- [Brief]:
Locate the word "button" in the entries below, then gather every line that holds it.

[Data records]
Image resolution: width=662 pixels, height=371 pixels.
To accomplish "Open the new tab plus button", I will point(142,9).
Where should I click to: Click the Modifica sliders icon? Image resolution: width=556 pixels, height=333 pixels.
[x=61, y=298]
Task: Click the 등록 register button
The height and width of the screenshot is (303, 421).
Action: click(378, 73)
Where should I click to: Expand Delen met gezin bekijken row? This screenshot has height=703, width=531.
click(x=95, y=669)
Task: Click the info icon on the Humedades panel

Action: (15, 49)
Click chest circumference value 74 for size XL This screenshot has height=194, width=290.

- [Task answer]:
To accomplish "Open the new tab plus button", I will point(142,9).
Task: Click the 등록 register button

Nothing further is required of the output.